Niczym wilk samotny w myślach przemierzam najdziksze zakamarki Pogórza!
Mówiąc krótko, żyję już piątkiem. Co prawda fizycznie wciąż jestem tutaj, w Krasnej i do tego w dniu określanym mianem wtorku. Jednak…
Bardzo chciałem, aby w Eastern Express 100 mogło pobiec najmniej kilka osób, tak by wspólnie spędzić niezapomniane chwile w puszczańskich ostępach projektowanego Turczańskiego Parku czy też napawać się pięknem połonin wieczorową porą.
Wiele jednak wskazuje na to, że przyjdzie mi w pojedynkę zmierzyć się z wyzwaniem, które sam przecież wykoncypowałem.

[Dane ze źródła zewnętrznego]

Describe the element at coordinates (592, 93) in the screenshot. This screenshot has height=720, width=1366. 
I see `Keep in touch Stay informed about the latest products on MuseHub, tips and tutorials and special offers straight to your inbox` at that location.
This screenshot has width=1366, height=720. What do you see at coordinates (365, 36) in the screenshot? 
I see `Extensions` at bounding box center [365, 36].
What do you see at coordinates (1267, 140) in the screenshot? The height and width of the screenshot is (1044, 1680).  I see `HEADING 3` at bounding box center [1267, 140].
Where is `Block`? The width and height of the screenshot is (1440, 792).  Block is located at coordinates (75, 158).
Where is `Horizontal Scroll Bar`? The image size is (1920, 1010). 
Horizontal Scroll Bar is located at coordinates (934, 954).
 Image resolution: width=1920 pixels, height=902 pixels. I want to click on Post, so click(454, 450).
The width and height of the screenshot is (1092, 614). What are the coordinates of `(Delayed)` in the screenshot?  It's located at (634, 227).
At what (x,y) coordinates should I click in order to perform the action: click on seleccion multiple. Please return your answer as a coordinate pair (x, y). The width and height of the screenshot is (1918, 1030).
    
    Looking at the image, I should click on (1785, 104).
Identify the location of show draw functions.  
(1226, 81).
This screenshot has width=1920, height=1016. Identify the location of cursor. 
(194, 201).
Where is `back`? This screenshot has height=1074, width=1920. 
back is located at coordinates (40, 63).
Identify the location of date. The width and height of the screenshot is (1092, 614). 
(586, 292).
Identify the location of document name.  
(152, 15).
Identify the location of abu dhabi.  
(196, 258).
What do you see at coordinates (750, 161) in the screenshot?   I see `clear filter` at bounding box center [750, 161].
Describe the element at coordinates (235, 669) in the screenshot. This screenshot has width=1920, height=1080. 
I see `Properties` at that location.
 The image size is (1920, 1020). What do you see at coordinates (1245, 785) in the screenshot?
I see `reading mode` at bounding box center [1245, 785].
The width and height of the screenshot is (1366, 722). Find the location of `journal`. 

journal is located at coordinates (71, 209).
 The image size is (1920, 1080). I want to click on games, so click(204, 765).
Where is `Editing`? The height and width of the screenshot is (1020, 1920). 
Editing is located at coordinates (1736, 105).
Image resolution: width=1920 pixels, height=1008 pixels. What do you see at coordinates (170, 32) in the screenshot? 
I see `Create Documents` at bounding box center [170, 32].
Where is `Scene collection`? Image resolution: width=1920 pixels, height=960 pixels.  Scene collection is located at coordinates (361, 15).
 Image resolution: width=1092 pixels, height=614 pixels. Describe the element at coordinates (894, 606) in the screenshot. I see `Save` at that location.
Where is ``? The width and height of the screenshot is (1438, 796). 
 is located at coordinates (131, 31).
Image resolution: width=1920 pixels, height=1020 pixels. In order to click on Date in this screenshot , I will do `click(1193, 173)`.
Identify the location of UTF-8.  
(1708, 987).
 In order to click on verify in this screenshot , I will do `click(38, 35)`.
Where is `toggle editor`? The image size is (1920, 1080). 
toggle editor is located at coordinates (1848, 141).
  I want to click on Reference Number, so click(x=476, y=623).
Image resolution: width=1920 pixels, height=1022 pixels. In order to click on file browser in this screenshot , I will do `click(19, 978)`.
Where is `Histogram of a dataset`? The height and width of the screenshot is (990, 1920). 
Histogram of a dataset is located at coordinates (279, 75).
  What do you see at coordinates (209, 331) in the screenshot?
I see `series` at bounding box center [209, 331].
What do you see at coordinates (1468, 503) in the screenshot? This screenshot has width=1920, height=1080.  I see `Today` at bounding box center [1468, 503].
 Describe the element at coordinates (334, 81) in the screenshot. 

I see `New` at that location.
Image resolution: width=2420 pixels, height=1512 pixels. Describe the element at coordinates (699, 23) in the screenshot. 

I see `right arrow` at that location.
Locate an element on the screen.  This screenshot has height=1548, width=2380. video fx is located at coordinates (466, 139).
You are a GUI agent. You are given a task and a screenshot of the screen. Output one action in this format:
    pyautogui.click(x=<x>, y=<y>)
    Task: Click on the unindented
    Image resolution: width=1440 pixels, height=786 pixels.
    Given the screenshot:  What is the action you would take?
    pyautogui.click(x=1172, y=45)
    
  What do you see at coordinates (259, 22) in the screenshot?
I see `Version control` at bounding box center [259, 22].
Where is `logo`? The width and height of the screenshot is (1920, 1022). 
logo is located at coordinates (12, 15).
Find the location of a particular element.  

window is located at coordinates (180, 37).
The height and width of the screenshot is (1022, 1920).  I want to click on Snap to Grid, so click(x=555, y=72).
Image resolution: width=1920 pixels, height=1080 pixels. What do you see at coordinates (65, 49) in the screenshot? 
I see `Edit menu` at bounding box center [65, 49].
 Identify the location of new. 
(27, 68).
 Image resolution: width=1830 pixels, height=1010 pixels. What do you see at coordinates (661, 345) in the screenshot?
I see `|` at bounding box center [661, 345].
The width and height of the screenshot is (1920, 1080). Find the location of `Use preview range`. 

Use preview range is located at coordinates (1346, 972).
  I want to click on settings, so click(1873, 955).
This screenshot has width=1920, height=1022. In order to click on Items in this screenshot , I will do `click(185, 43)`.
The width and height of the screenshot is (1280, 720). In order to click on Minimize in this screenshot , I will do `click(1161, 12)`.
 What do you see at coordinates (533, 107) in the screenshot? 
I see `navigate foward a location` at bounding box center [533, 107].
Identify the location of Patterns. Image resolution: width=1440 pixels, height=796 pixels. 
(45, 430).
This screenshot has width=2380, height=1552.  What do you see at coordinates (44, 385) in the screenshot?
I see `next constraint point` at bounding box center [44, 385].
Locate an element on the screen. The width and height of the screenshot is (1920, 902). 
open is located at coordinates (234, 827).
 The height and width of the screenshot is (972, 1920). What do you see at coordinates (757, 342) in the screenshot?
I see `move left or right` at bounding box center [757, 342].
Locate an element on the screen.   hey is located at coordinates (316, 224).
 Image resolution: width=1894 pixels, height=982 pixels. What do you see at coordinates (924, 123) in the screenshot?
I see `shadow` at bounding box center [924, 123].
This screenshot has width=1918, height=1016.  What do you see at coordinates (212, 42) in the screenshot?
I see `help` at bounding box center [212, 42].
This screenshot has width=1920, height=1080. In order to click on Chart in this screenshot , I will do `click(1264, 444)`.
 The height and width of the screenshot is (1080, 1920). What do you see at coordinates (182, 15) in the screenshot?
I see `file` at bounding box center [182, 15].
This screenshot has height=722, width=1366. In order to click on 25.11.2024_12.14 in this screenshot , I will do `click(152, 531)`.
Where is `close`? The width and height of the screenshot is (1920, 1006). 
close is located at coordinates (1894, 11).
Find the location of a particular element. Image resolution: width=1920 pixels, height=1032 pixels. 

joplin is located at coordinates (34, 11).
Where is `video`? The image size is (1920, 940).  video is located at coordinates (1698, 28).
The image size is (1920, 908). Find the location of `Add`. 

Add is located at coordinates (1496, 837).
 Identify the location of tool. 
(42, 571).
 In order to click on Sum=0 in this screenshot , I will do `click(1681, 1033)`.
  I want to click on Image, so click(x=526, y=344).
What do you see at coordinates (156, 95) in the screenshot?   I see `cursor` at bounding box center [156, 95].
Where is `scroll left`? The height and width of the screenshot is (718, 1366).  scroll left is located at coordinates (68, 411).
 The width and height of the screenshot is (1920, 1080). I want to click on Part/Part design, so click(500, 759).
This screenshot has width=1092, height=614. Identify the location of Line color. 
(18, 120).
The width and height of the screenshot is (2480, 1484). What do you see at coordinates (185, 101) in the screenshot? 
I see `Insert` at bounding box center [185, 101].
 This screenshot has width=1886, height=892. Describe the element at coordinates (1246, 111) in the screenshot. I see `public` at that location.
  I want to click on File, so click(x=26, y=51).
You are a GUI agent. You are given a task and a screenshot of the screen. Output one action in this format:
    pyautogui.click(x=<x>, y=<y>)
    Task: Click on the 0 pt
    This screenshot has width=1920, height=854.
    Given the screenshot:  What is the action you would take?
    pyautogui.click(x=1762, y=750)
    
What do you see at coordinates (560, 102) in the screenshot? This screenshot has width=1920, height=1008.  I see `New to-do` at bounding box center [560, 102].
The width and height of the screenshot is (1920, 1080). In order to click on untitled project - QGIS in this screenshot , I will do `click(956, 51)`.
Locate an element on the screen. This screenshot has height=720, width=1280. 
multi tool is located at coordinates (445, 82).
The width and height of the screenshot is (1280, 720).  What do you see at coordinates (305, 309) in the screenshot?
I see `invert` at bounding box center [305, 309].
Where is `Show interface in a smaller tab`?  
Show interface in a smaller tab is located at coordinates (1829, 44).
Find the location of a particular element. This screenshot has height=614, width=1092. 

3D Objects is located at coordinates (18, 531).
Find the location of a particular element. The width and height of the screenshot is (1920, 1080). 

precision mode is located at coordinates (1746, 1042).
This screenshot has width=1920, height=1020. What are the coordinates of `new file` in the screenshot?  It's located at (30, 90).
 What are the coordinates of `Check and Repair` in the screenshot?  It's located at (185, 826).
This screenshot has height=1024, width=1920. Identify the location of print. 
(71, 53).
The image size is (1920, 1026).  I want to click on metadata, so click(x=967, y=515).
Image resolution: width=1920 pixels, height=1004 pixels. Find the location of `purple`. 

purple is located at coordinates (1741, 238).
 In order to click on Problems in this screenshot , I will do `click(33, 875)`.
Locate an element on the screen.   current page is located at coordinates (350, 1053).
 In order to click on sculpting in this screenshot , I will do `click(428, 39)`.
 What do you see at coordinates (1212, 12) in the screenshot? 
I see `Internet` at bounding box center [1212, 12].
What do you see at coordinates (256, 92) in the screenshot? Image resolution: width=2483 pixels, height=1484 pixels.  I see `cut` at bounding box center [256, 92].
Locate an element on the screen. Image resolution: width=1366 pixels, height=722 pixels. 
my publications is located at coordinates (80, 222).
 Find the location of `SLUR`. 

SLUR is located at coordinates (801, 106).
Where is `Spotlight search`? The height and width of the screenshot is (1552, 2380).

Niczym wilk samotny, pełen wiary, zaufania, pokory i luźnej łydy. A przede wszystkim zdystansowany…
Jestem dobrej myśli 🙂
2 komentarze
Blake
19/07/2016 at 6:18 PMTrzymam kciuki za powodzenie misji. Oby wszytko przebiegło jak trzeba. Czuj Duch !!!
Gniewomir Maiski
19/07/2016 at 7:01 PMKażde wsparcie się przyda! Czuj duch!